*What the exercise asks*:
Starting at the top of the entries below, set down each line exactly as written, and stop after the line containing "Task: Click the annotations pen column icon".

*Materials provided*:
┄┄┄┄┄┄┄┄┄┄┄┄┄┄┄┄┄┄┄┄

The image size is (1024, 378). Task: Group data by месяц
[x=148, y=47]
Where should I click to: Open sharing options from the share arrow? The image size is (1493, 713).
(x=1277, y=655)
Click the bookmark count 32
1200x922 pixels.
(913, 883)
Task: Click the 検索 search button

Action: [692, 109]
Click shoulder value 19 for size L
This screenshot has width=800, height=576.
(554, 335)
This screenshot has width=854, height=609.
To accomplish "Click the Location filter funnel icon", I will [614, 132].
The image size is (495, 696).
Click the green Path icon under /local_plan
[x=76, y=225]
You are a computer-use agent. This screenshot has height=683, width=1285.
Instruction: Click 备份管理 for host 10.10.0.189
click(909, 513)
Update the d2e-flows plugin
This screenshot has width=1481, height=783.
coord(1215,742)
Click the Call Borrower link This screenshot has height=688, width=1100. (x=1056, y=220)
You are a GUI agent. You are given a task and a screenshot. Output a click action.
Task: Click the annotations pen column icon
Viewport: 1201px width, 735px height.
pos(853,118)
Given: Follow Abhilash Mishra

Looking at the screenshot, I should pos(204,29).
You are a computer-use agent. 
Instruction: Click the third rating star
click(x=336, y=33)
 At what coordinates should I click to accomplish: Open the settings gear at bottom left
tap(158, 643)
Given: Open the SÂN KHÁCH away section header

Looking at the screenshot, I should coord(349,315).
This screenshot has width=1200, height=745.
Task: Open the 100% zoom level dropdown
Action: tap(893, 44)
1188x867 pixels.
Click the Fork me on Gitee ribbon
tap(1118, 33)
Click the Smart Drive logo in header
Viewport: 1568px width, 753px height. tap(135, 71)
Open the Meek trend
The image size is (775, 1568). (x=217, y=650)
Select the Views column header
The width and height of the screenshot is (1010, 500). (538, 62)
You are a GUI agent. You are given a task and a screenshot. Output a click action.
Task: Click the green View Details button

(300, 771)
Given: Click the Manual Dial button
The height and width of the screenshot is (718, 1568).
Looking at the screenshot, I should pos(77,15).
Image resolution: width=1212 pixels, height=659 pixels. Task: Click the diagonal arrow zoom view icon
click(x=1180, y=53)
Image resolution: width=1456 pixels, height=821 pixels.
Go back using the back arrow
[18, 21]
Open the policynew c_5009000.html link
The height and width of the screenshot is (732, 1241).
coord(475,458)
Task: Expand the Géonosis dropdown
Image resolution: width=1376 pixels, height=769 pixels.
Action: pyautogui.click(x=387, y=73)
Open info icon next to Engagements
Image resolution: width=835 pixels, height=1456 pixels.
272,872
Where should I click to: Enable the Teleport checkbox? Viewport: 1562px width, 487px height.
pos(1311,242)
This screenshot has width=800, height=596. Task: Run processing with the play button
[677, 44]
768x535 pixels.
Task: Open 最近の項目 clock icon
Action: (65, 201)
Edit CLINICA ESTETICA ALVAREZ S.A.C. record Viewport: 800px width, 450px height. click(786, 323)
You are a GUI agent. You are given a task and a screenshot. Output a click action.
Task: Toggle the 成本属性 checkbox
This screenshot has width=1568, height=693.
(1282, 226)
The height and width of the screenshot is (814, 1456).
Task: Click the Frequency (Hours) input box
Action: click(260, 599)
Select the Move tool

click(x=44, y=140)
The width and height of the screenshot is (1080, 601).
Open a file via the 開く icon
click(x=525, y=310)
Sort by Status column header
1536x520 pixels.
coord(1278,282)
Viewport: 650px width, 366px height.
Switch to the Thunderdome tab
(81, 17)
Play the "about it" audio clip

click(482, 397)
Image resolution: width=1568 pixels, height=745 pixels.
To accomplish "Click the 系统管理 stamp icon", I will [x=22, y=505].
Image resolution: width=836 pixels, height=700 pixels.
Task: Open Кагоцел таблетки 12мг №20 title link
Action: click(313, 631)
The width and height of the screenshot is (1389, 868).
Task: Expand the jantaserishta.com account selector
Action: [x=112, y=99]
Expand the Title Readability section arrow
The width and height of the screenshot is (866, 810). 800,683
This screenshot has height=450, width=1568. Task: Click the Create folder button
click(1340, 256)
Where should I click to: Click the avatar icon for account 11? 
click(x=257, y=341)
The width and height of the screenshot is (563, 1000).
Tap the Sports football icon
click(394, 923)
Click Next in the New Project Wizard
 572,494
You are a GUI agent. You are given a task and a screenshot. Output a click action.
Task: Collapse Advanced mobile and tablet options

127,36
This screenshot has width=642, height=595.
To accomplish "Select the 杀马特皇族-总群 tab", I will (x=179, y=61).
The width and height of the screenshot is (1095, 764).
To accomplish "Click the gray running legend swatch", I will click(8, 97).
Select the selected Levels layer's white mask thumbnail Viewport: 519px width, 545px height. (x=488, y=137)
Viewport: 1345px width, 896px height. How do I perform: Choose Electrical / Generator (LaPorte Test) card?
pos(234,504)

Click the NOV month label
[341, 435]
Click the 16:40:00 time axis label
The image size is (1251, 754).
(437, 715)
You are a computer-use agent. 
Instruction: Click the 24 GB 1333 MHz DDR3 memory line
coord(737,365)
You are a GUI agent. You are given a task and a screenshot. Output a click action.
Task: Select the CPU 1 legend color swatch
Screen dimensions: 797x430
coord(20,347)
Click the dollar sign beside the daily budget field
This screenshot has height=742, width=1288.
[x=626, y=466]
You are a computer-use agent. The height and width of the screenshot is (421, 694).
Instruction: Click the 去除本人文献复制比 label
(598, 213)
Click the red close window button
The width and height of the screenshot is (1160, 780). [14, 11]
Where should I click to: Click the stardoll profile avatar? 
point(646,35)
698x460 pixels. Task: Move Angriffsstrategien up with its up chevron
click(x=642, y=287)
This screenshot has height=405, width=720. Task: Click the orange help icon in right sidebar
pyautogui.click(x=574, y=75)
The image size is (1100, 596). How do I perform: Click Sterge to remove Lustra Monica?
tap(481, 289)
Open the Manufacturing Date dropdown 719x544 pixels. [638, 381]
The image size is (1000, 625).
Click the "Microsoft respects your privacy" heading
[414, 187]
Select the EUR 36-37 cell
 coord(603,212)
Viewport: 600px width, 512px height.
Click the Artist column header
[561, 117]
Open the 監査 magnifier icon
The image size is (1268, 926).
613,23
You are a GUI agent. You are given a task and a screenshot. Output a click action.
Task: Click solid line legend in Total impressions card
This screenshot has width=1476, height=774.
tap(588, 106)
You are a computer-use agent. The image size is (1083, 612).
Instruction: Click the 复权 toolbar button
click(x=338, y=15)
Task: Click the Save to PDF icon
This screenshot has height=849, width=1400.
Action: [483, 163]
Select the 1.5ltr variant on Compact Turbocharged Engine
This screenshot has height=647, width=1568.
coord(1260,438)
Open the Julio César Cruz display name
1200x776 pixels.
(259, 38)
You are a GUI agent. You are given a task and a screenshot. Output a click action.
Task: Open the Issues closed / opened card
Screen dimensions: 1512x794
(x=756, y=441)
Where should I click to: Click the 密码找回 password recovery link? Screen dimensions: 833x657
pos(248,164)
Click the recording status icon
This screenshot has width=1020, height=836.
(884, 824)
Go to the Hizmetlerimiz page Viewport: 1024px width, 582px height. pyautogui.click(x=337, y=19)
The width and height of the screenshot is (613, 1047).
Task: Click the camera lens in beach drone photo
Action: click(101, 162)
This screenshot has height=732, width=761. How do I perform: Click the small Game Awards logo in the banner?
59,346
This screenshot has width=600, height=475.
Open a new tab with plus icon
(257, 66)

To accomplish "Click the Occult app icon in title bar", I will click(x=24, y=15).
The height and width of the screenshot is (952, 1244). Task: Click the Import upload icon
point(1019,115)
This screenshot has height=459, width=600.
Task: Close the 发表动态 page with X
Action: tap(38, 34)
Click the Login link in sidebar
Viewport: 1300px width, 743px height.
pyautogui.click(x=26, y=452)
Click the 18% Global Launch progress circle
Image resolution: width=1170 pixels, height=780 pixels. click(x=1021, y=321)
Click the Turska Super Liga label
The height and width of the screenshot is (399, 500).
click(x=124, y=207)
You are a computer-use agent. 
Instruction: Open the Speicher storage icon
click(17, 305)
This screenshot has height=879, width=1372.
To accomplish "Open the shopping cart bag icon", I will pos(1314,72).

┄┄┄┄┄┄┄┄┄┄┄┄┄┄┄┄┄┄┄┄

*Answer for the task*:
The image size is (1024, 378). Task: Group data by месяц
[x=148, y=47]
Where should I click to: Open sharing options from the share arrow? The image size is (1493, 713).
(x=1277, y=655)
Click the bookmark count 32
1200x922 pixels.
(913, 883)
Task: Click the 検索 search button

Action: [692, 109]
Click shoulder value 19 for size L
This screenshot has width=800, height=576.
(554, 335)
This screenshot has width=854, height=609.
To accomplish "Click the Location filter funnel icon", I will [614, 132].
The image size is (495, 696).
Click the green Path icon under /local_plan
[x=76, y=225]
You are a computer-use agent. This screenshot has height=683, width=1285.
Instruction: Click 备份管理 for host 10.10.0.189
click(909, 513)
Update the d2e-flows plugin
This screenshot has width=1481, height=783.
coord(1215,742)
Click the Call Borrower link This screenshot has height=688, width=1100. (x=1056, y=220)
You are a GUI agent. You are given a task and a screenshot. Output a click action.
Task: Click the annotations pen column icon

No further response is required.